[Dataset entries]
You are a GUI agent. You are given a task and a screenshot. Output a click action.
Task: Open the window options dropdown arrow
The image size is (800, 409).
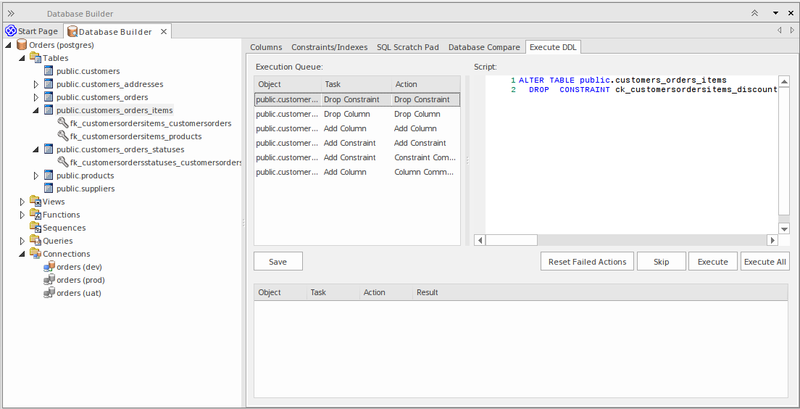pyautogui.click(x=775, y=13)
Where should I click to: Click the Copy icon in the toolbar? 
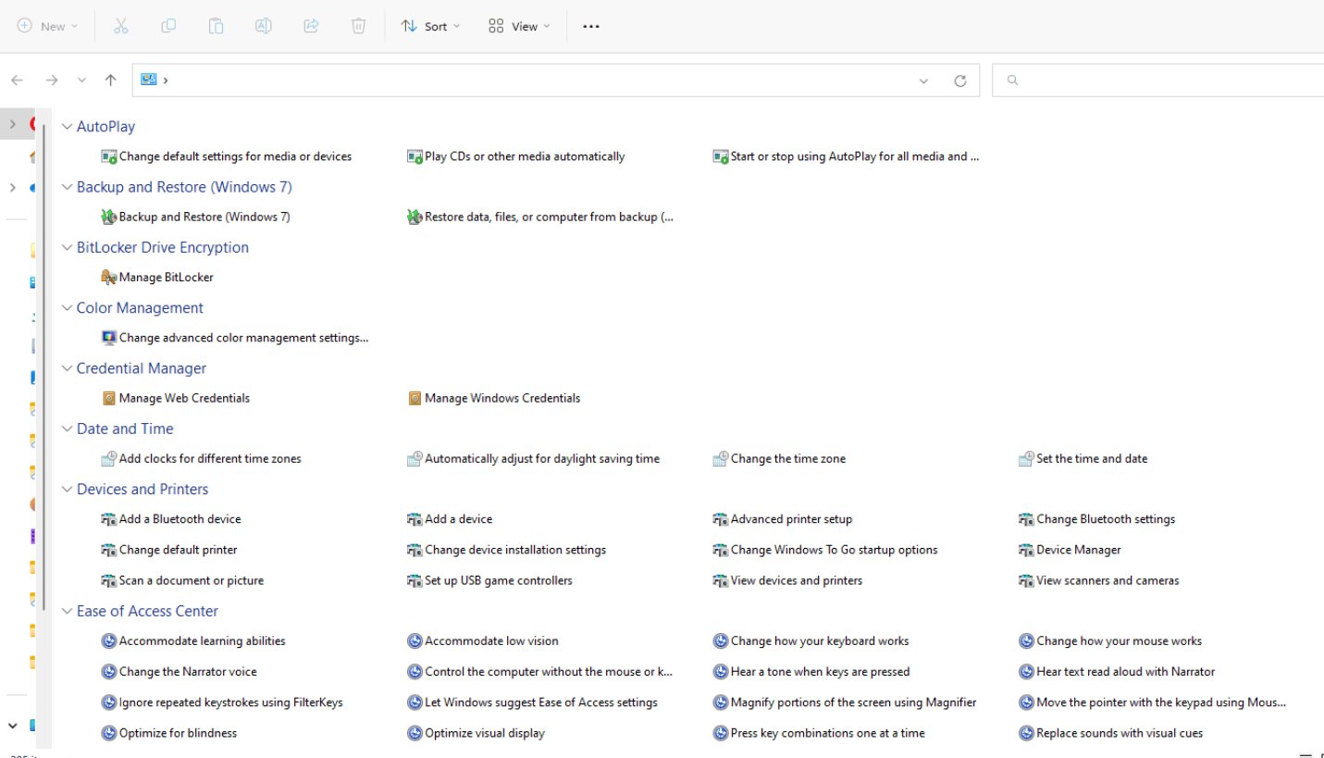coord(167,25)
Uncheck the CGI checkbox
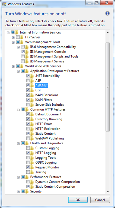The image size is (115, 208). click(x=28, y=90)
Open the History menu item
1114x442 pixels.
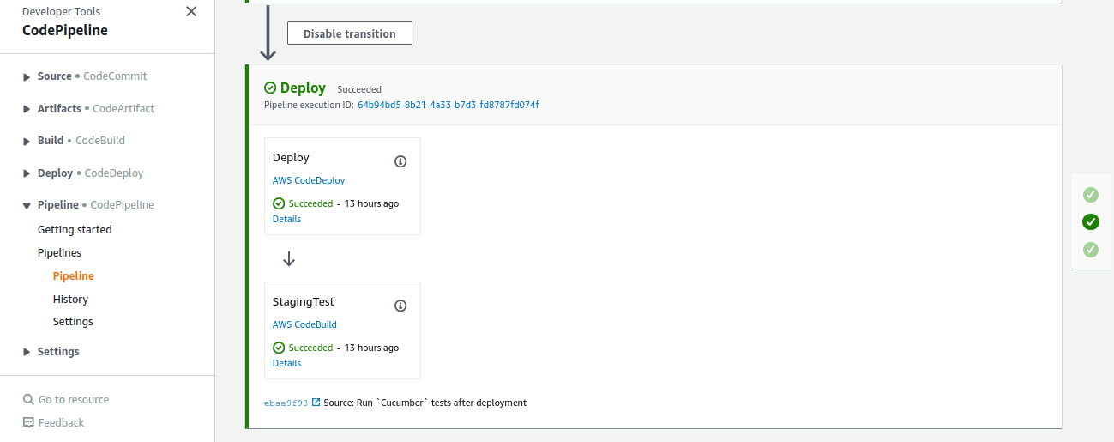(70, 300)
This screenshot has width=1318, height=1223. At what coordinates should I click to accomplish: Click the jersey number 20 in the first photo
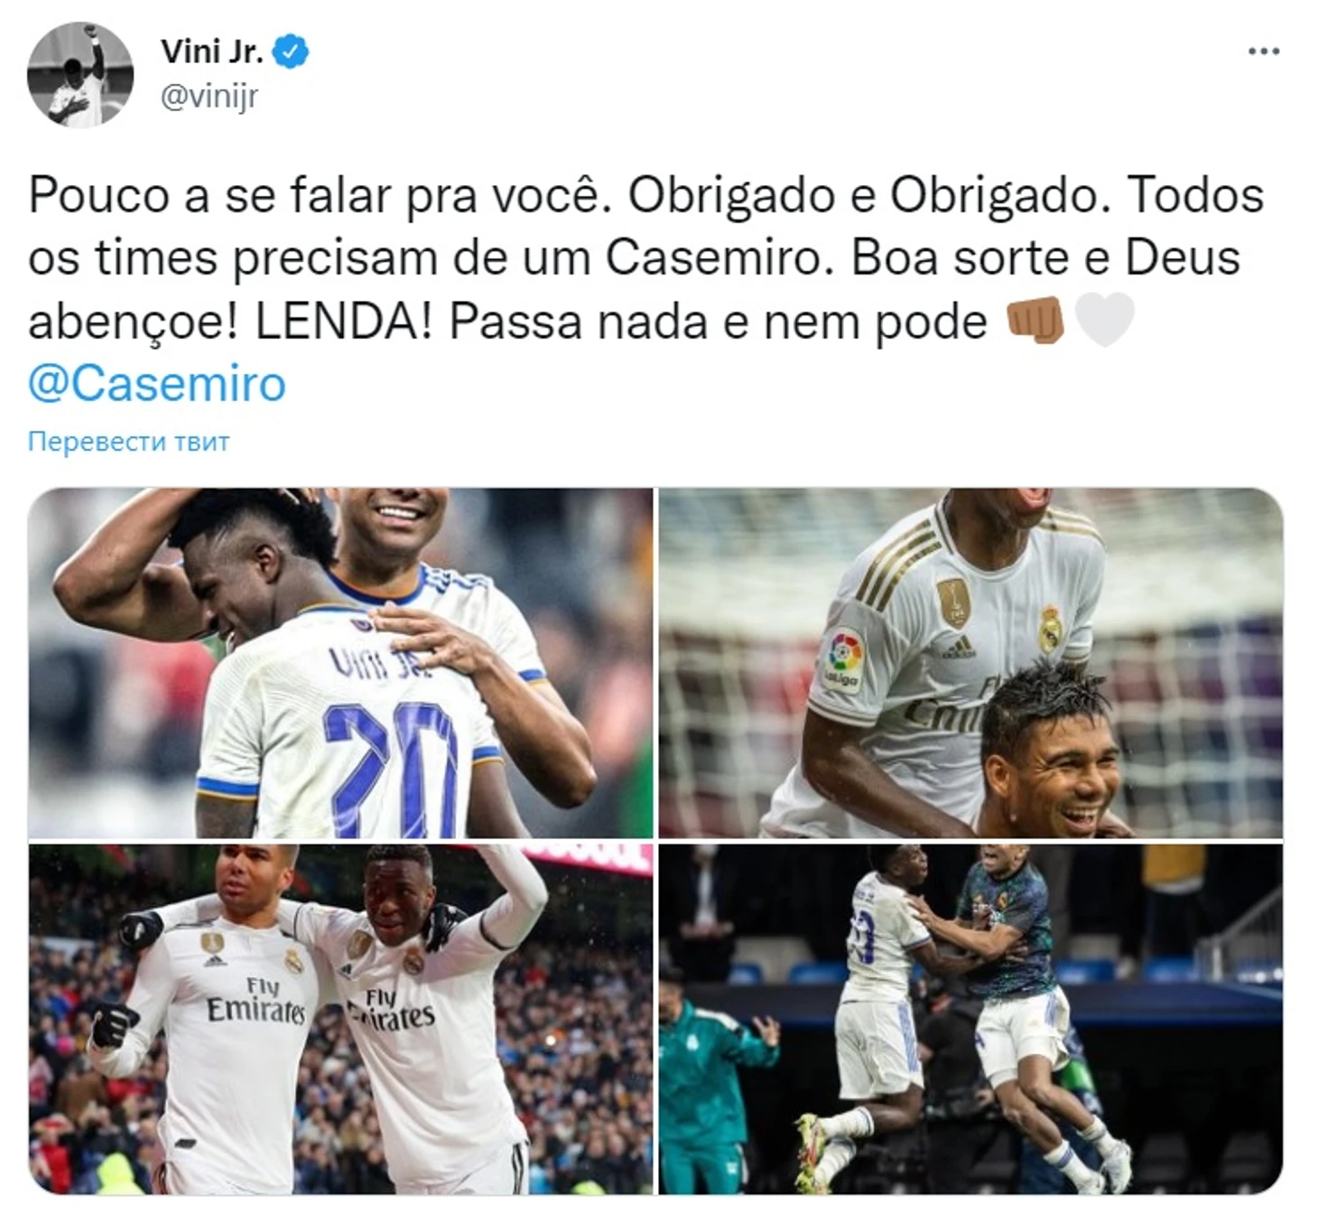392,770
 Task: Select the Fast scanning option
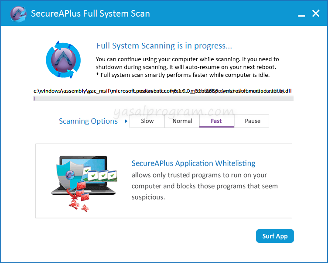coord(216,121)
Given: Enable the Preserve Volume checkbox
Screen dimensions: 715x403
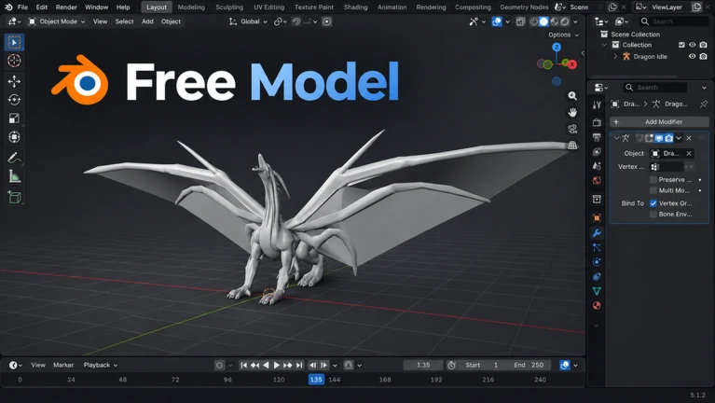Looking at the screenshot, I should coord(653,180).
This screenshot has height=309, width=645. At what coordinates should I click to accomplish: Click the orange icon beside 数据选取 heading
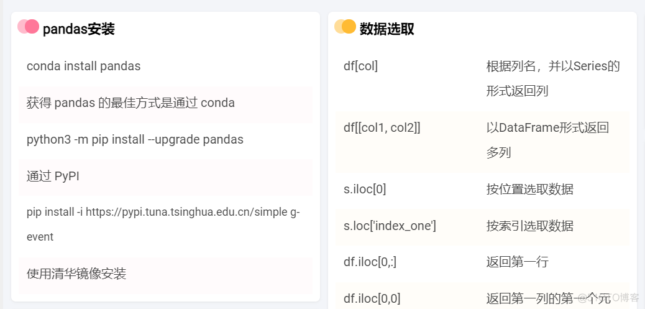345,27
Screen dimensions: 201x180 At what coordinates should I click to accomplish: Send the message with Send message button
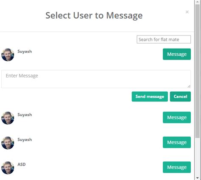coord(150,97)
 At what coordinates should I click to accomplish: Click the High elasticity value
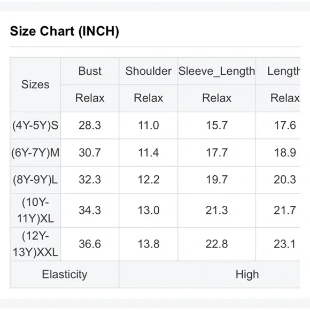tap(247, 274)
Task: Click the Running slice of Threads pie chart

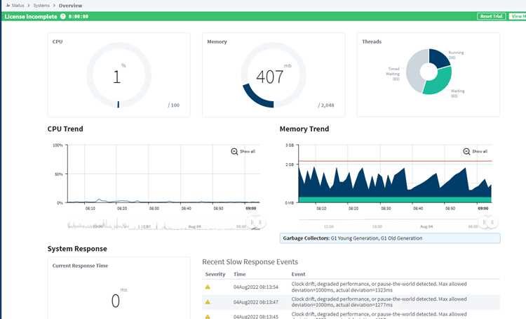Action: 440,58
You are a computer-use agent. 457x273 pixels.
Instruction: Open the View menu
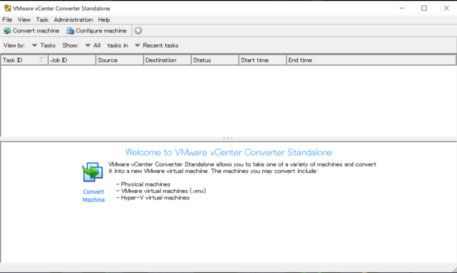(x=24, y=20)

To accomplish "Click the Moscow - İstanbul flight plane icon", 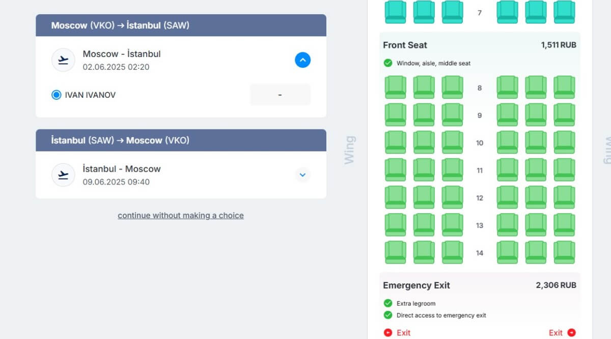I will tap(64, 60).
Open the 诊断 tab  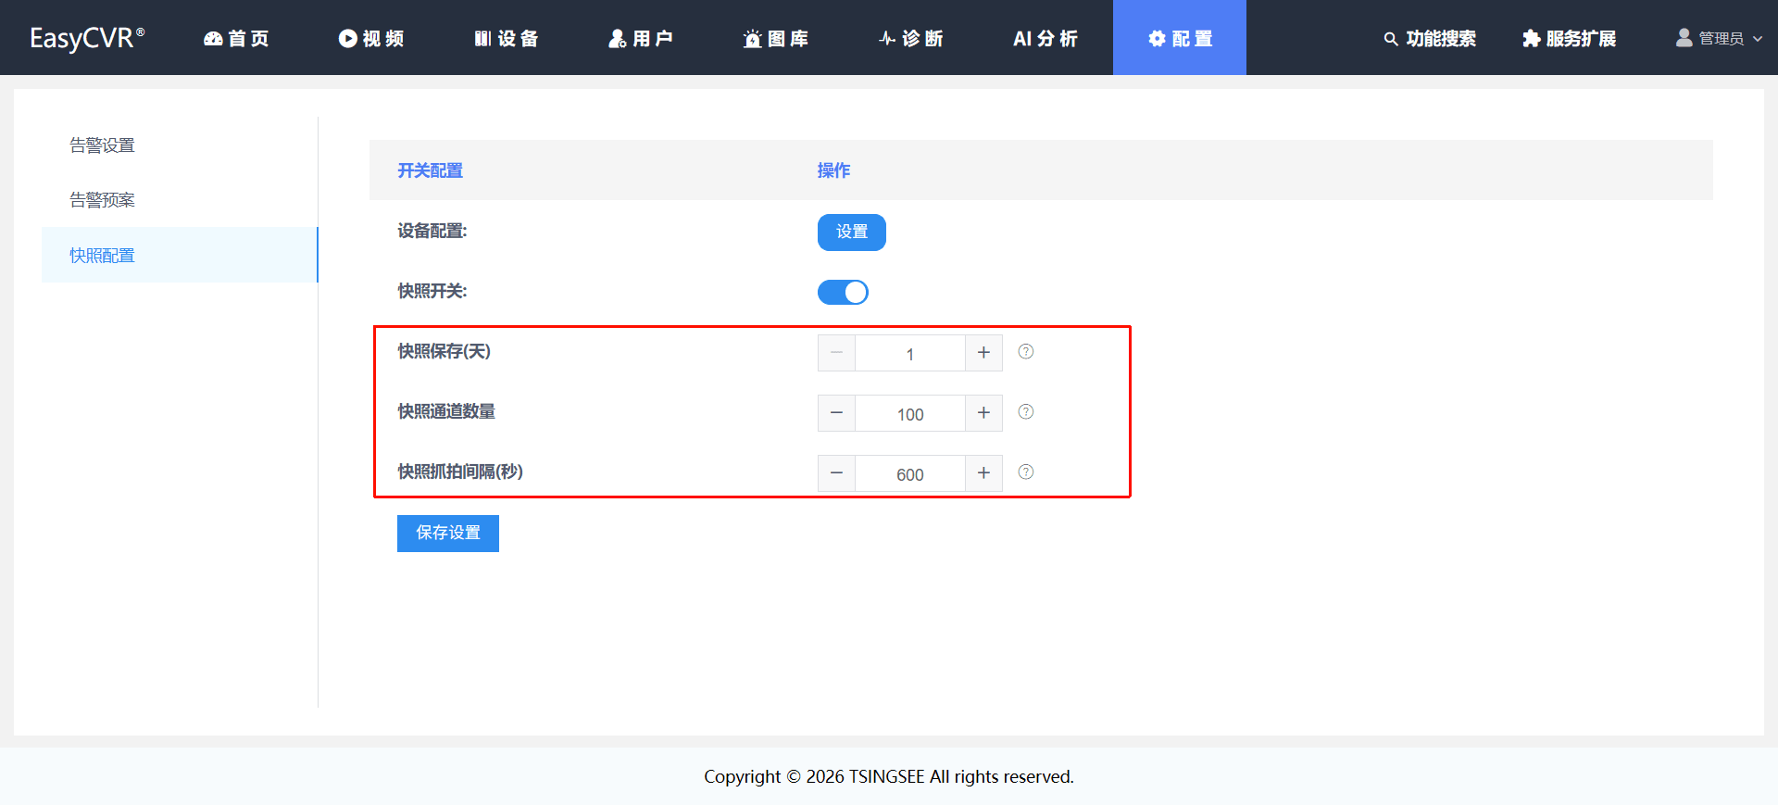[911, 38]

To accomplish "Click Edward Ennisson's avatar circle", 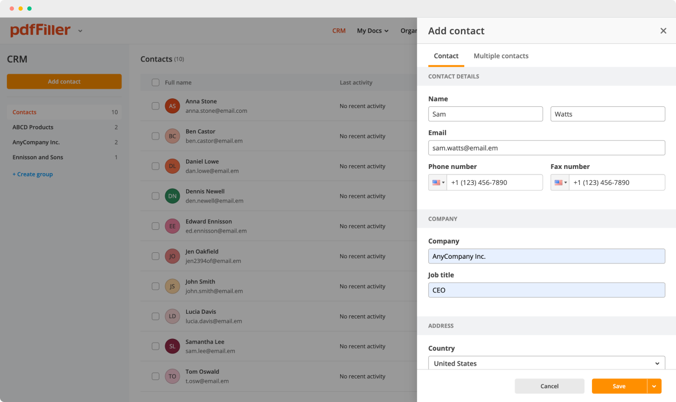I will [x=172, y=226].
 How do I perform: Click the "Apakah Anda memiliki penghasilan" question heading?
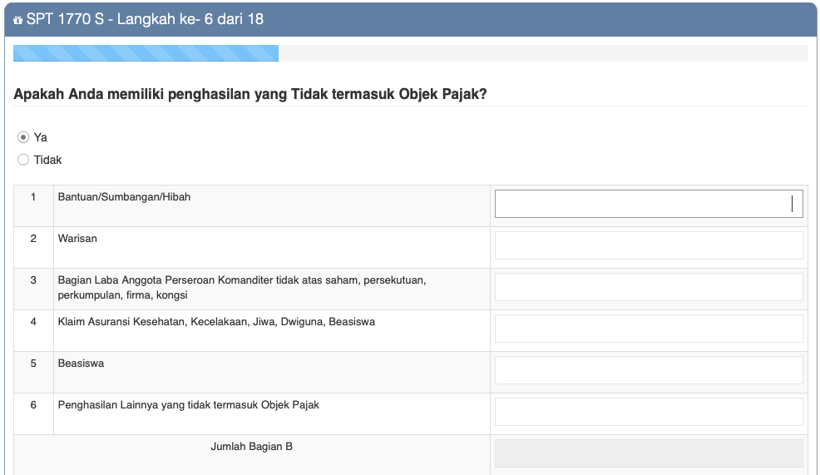coord(249,94)
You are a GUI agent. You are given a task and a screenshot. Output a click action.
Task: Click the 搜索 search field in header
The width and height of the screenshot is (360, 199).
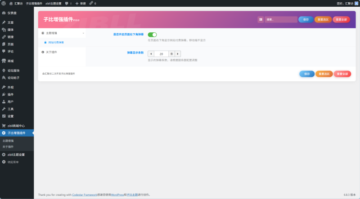pos(281,19)
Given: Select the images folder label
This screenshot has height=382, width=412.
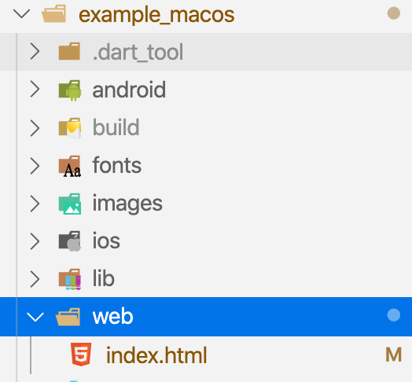Looking at the screenshot, I should 127,204.
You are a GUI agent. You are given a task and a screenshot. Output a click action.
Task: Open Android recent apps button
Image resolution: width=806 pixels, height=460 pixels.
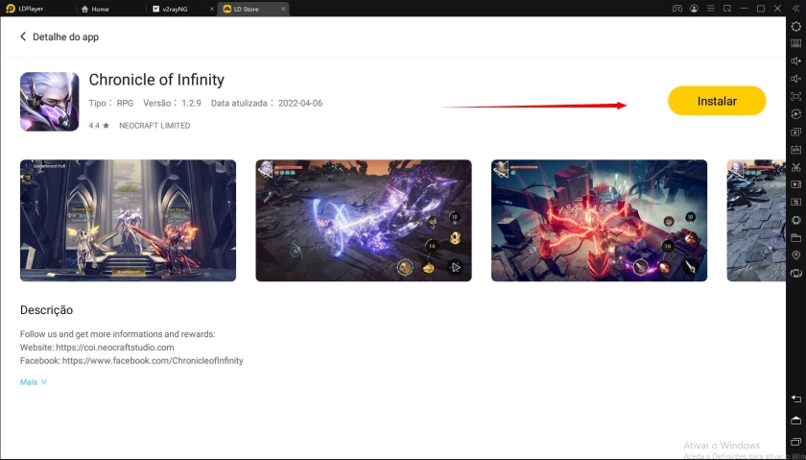click(x=795, y=442)
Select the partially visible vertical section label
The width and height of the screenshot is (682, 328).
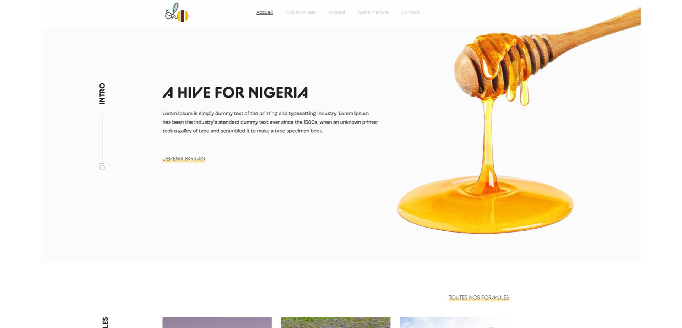[105, 322]
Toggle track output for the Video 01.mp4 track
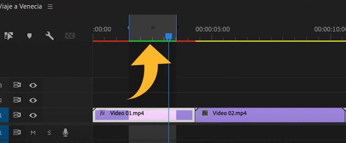346x143 pixels. [x=33, y=115]
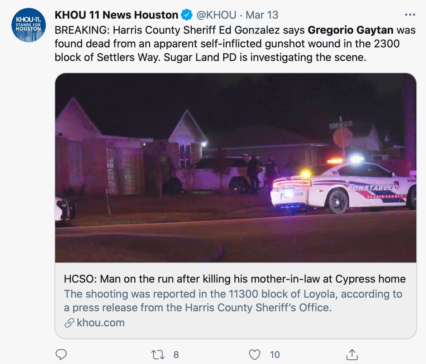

**EXERCISE GOAL**: Wherever a line in the data above holds "label", copy that line.

**TASK RESPONSE**:
Given: Select the images folder label
Select the partially visible vertical section label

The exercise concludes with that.